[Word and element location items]
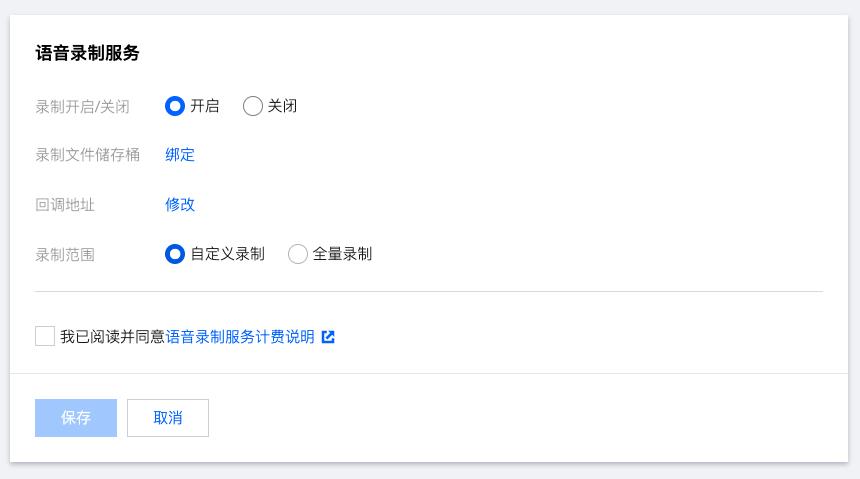Click the 录制文件储存桶 field label
The image size is (860, 479).
tap(88, 155)
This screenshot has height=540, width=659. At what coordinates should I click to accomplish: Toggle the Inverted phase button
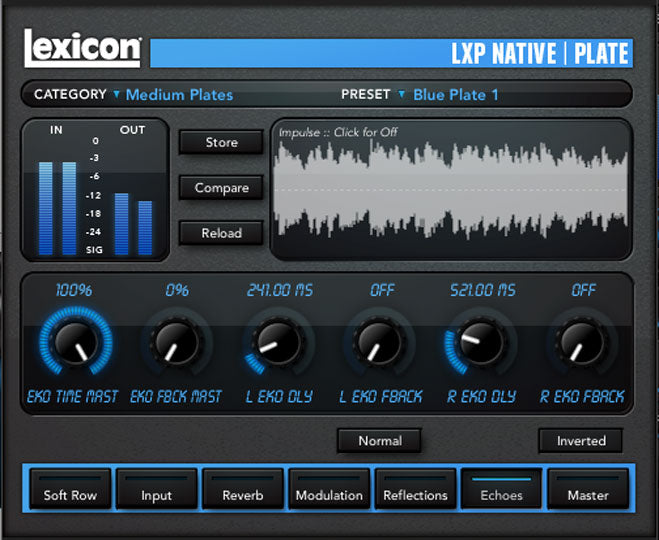tap(581, 440)
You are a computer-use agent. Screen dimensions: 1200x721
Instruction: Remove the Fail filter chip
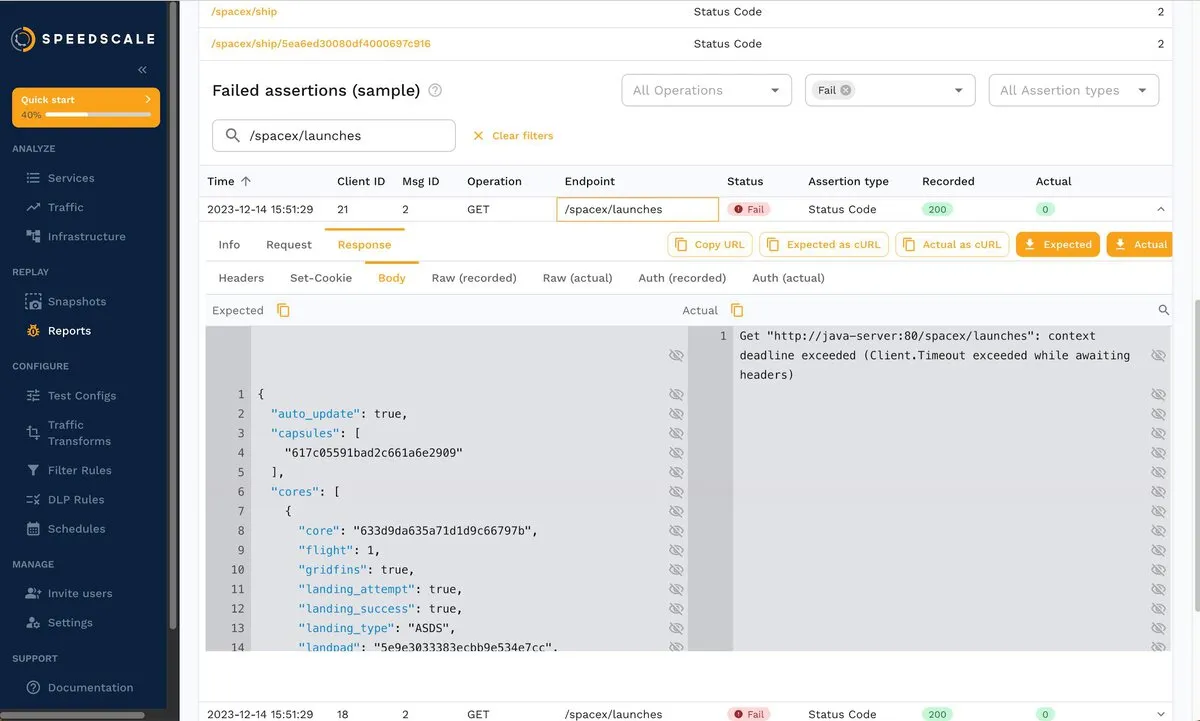pyautogui.click(x=846, y=90)
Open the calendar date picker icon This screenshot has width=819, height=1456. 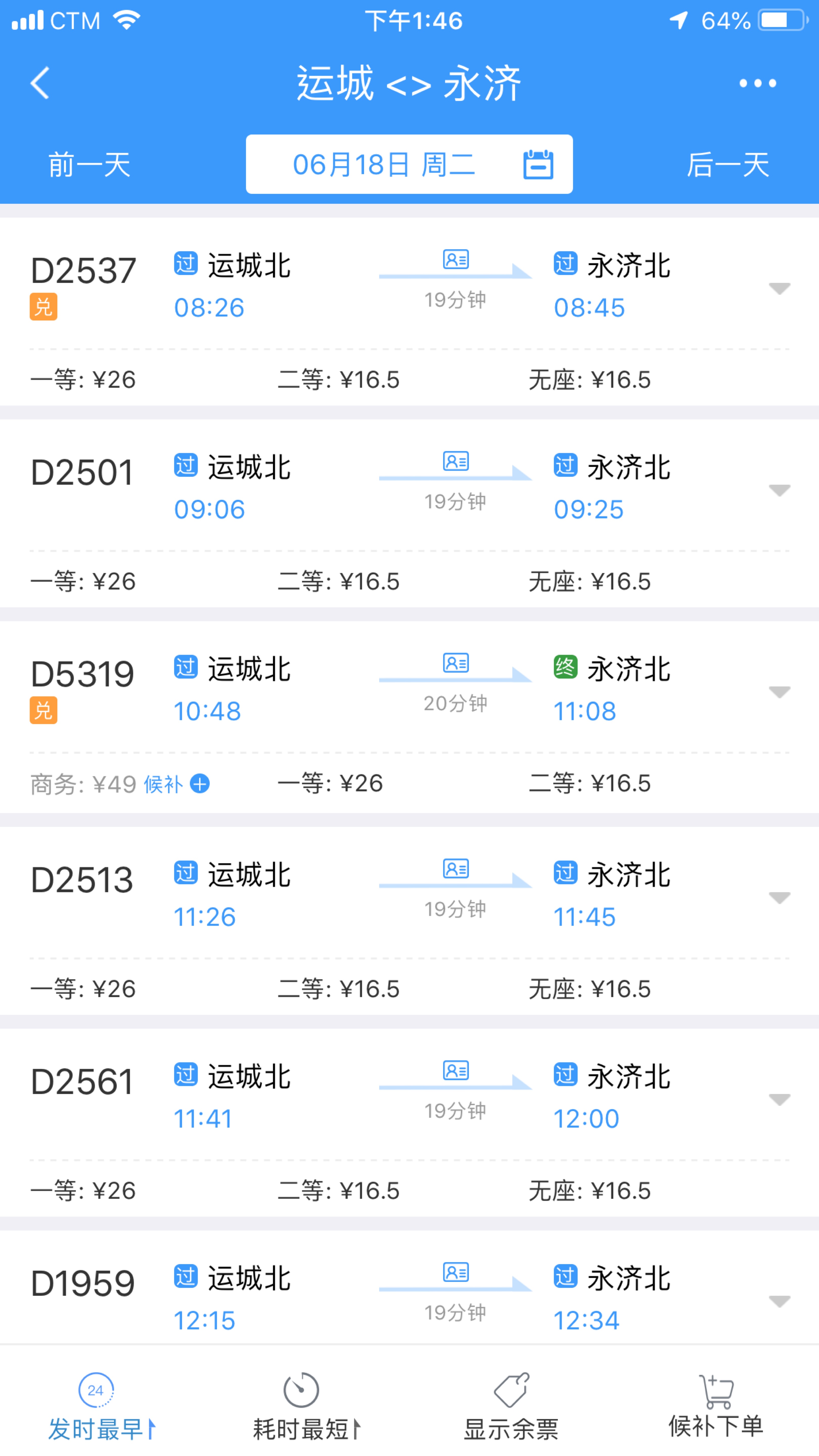537,165
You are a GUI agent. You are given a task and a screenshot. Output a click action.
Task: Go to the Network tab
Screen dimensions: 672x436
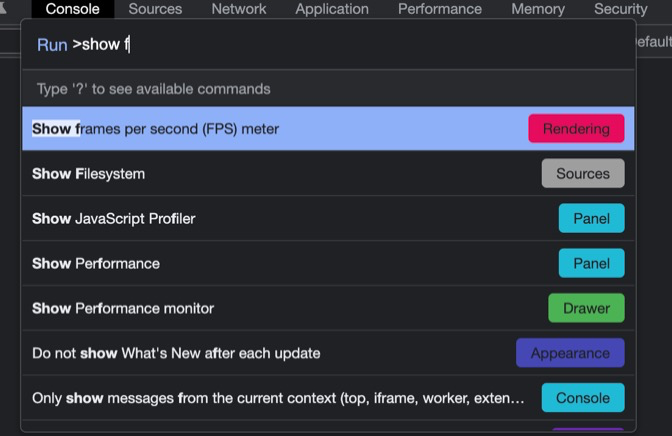click(239, 9)
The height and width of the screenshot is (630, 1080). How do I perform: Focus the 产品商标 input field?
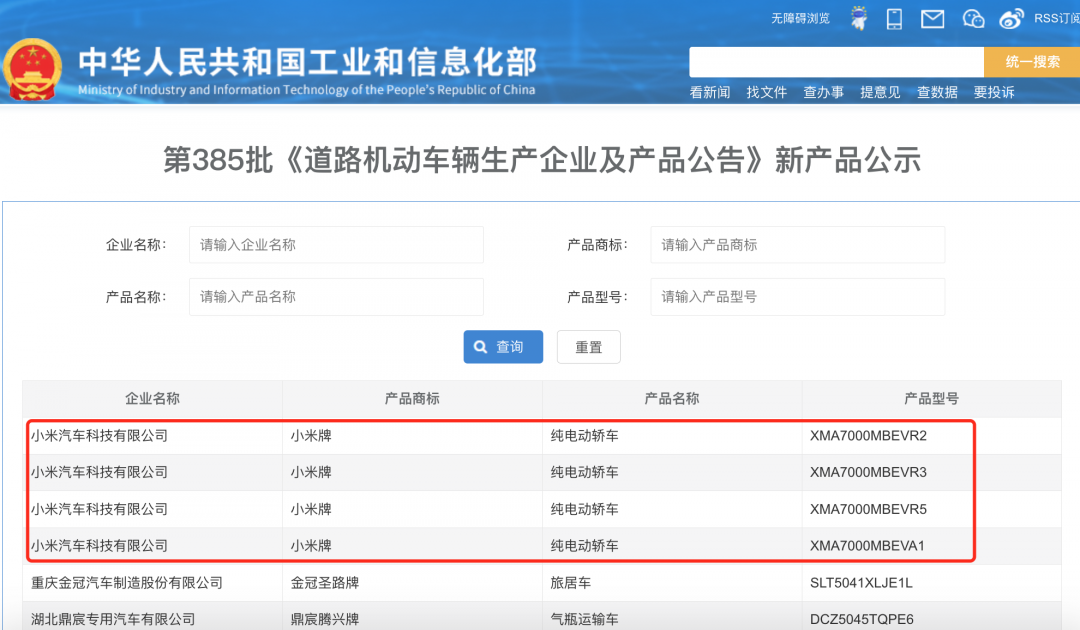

### Short problem
Please reproduce the items word for word, beginning at the line that has "You are a GUI" and stopping after the last of the items. Leave the pictures out of your answer.

### Solution
You are a GUI agent. You are given a task and a screenshot. Output a click action.
Task: Go to the Network tab
Screen dimensions: 672x436
click(239, 9)
The height and width of the screenshot is (630, 1080). How do I perform: Focus the 产品商标 input field?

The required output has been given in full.